ABOUT THIS TASK:
Your answer should be the lines below from the one with "Erzeugnisse (12, 2314)" to the one with "Großes Walsertal (5) (25, 392)", both included, given again exactly and with nothing added.

DATA PROVIDED:
_ _ _

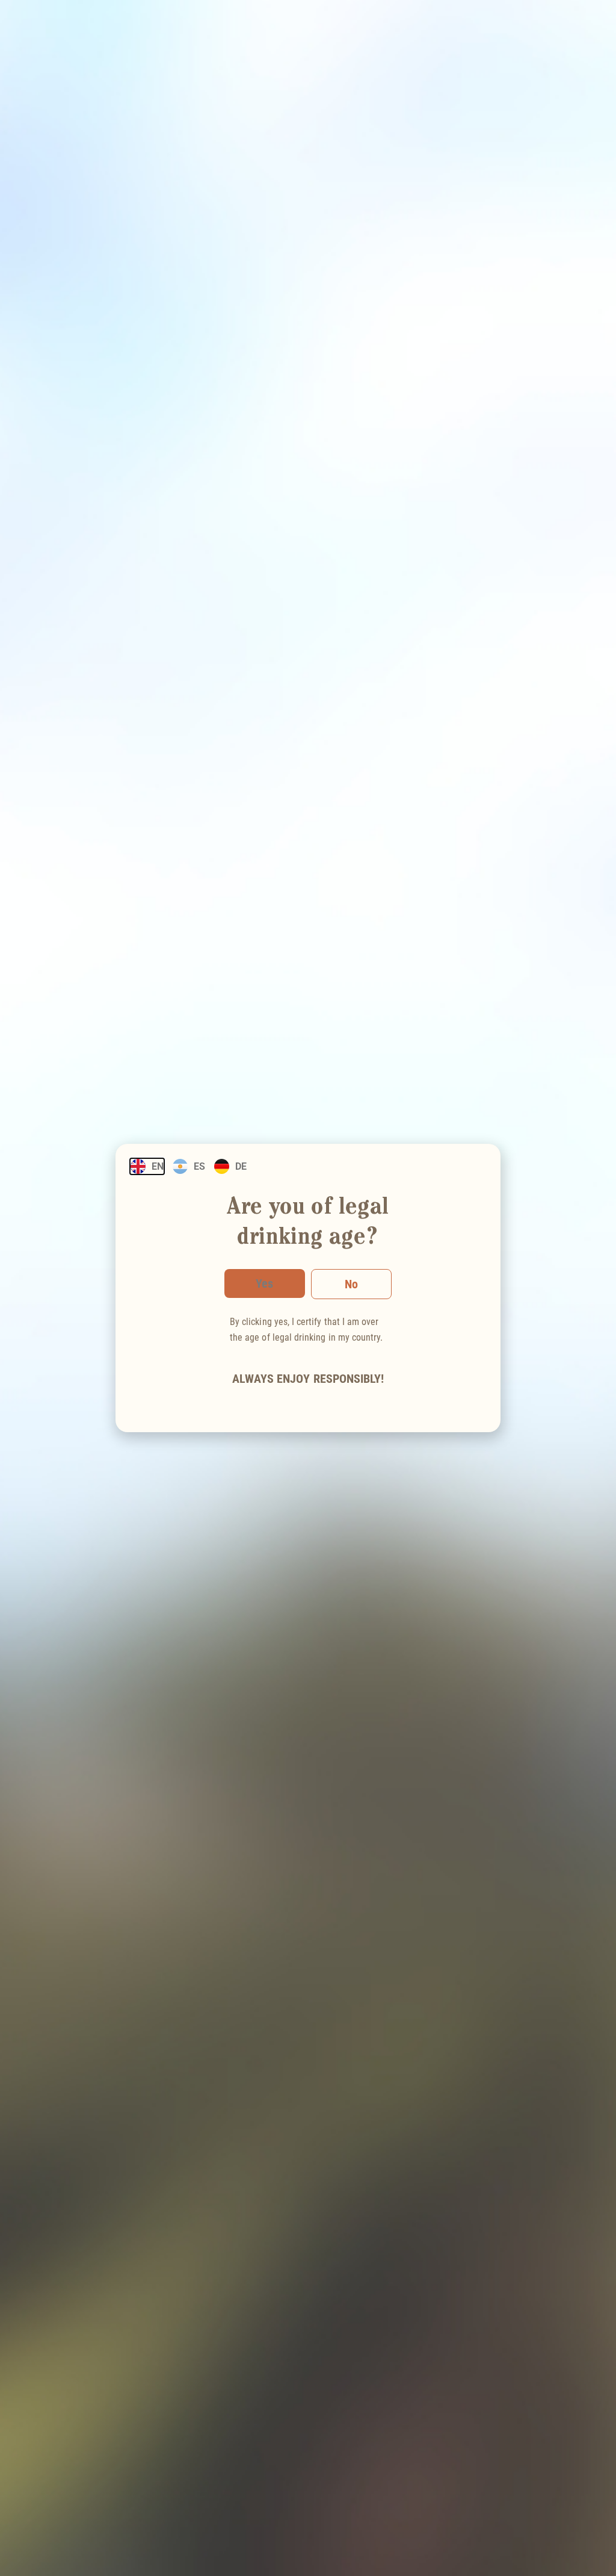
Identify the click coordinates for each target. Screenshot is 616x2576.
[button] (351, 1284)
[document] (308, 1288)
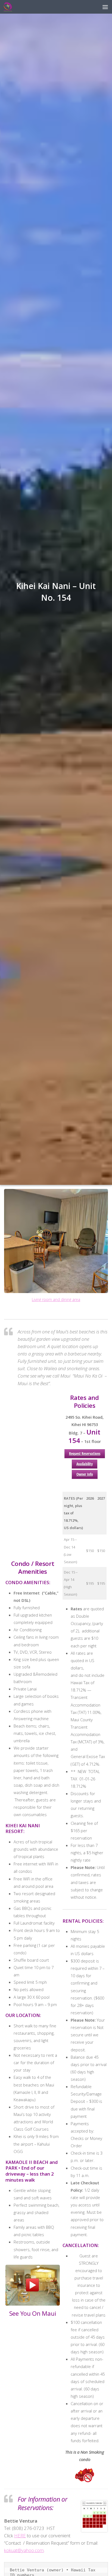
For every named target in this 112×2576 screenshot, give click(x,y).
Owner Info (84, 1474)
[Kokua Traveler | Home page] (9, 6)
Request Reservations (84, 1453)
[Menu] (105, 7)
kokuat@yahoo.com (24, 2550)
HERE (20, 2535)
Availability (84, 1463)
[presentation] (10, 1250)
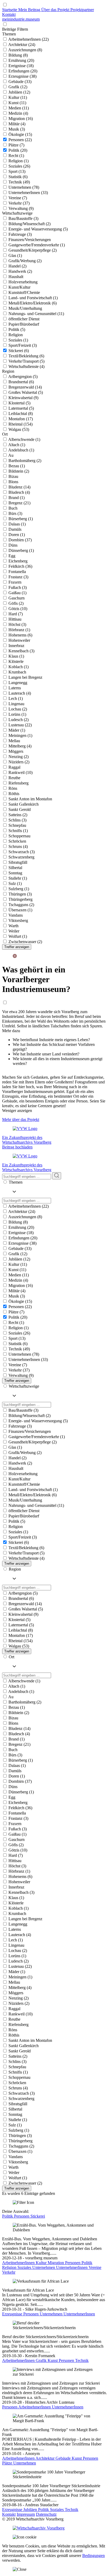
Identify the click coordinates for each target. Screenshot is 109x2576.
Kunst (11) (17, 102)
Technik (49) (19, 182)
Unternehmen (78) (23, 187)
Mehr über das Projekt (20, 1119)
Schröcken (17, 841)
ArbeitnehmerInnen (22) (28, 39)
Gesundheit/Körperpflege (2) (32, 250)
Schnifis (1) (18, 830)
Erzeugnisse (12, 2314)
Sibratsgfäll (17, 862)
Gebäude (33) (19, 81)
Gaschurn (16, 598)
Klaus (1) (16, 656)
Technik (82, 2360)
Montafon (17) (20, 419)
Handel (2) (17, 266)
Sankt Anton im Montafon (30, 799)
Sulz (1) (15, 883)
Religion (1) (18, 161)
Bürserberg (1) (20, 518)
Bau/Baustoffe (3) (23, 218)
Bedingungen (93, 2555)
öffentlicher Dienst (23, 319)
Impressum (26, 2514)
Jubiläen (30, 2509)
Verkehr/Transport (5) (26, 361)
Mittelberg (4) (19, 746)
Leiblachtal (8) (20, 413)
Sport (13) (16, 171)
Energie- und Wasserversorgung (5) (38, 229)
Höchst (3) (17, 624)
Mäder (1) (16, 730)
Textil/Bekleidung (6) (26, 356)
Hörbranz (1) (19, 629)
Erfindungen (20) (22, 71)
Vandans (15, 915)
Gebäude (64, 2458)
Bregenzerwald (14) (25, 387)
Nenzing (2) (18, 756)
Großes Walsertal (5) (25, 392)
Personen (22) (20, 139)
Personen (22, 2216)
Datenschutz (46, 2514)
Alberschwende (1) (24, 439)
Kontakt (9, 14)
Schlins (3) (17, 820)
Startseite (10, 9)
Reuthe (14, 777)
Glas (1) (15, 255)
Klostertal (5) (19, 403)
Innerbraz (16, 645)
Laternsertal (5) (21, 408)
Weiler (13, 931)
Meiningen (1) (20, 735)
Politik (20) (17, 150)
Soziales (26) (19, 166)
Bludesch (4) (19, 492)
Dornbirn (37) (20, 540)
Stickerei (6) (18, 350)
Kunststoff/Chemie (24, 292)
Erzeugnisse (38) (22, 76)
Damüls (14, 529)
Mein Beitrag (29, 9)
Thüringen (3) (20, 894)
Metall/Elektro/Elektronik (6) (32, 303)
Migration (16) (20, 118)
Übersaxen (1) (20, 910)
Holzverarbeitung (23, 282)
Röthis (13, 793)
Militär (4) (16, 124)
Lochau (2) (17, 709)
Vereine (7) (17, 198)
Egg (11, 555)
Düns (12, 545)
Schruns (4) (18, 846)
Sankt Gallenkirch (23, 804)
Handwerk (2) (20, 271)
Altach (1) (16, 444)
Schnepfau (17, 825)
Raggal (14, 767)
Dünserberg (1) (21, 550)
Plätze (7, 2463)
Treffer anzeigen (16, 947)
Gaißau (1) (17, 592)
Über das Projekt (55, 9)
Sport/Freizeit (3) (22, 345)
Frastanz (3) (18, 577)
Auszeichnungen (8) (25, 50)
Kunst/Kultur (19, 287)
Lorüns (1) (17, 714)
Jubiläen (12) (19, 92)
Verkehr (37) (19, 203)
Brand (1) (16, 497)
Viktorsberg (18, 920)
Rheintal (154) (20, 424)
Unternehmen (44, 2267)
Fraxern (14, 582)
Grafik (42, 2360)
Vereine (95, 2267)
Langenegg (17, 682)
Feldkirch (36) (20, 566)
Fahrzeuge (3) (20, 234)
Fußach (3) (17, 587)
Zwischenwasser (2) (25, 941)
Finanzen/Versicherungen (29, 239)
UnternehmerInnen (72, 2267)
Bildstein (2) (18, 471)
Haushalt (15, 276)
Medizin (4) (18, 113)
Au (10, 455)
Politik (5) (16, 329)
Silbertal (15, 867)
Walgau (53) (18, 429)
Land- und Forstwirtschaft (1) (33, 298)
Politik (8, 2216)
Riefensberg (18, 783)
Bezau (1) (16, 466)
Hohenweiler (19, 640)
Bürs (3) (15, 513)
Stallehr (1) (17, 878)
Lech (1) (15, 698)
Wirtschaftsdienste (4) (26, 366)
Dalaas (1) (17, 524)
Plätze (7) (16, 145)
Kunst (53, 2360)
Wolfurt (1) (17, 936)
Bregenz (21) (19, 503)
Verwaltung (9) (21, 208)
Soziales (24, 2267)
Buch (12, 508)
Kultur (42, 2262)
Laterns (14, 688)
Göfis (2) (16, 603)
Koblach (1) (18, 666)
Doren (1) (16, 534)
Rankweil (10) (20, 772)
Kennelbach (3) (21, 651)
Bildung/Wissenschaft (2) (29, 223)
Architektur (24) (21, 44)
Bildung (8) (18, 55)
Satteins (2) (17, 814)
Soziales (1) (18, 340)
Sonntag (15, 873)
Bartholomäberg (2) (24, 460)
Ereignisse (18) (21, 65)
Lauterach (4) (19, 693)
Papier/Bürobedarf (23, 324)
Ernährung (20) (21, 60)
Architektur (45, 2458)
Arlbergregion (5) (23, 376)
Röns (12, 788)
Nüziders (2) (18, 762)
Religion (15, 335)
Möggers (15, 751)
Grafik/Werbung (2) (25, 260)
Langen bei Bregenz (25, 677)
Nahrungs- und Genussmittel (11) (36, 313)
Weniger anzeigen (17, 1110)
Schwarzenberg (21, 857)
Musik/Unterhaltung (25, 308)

_ _ _

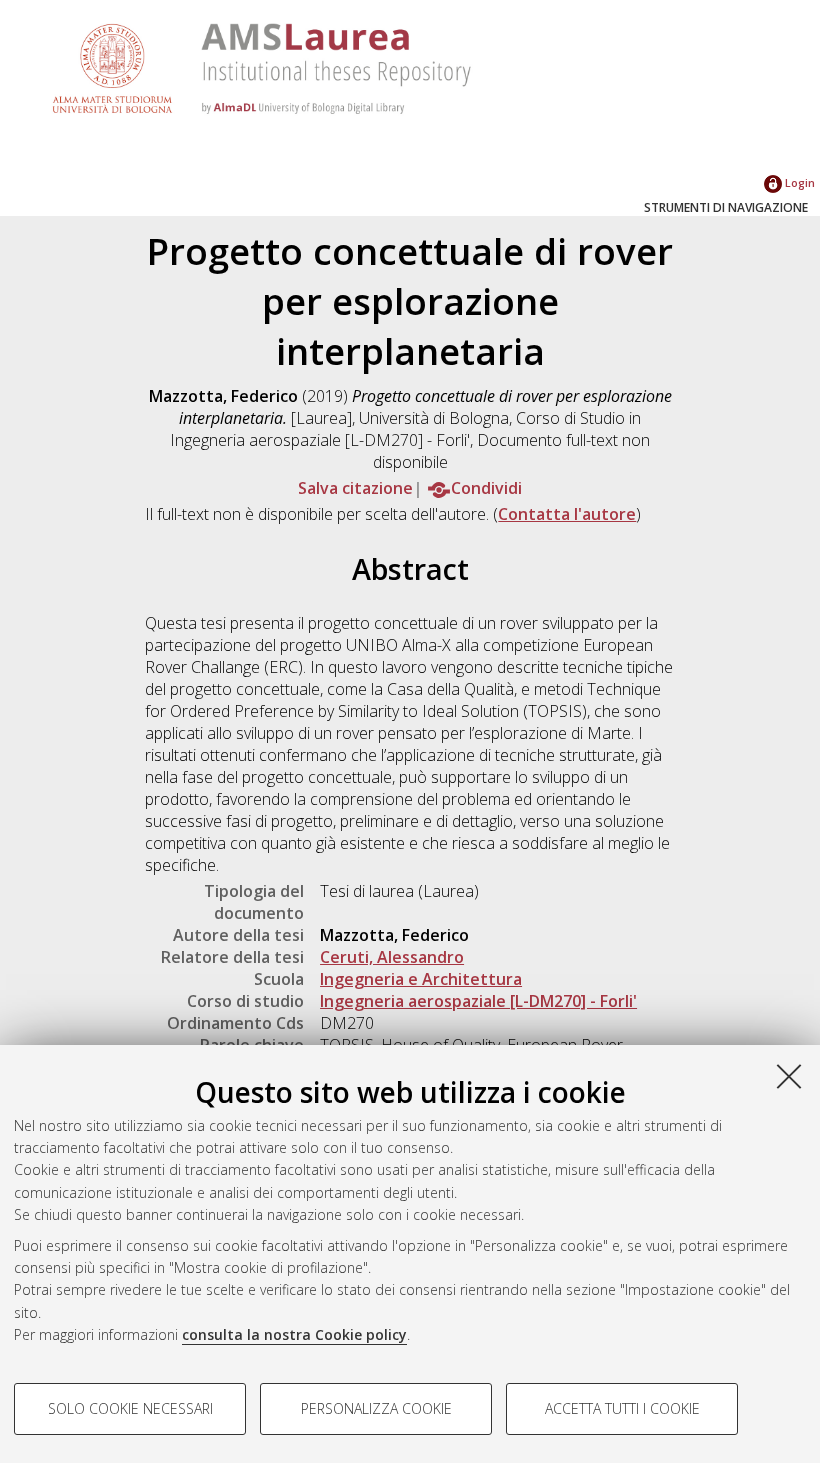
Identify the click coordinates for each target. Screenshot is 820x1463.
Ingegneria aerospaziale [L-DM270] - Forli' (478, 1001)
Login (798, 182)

_ _ _

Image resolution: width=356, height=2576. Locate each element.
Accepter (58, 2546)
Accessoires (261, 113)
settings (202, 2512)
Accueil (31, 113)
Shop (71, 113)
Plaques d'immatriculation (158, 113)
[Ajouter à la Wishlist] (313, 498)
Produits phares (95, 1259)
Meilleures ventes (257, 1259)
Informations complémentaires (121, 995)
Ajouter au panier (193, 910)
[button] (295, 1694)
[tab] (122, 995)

_ _ _

REPLY TO THE EXERCISE:
Erzeugnisse (12, 2314)
Sibratsgfäll (17, 862)
Gebäude (33) (19, 81)
Gaschurn (16, 598)
Klaus (1) (16, 656)
Technik (82, 2360)
Montafon (17) (20, 419)
Handel (2) (17, 266)
Sankt Anton im Montafon (30, 799)
Sulz (1) (15, 883)
Religion (1) (18, 161)
Bürserberg (1) (20, 518)
Bau/Baustoffe (3) (23, 218)
Bedingungen (93, 2555)
öffentlicher Dienst (23, 319)
Impressum (26, 2514)
Jubiläen (30, 2509)
Verkehr/Transport (5) (26, 361)
Mittelberg (4) (19, 746)
Leiblachtal (8) (20, 413)
Sport (13) (16, 171)
Energie- und Wasserversorgung (5) (38, 229)
Höchst (3) (17, 624)
Mäder (1) (16, 730)
Textil/Bekleidung (6) (26, 356)
Hörbranz (1) (19, 629)
Erfindungen (20) (22, 71)
Vandans (15, 915)
Gebäude (64, 2458)
Bregenzerwald (14) (25, 387)
Nenzing (2) (18, 756)
Großes Walsertal (5) (25, 392)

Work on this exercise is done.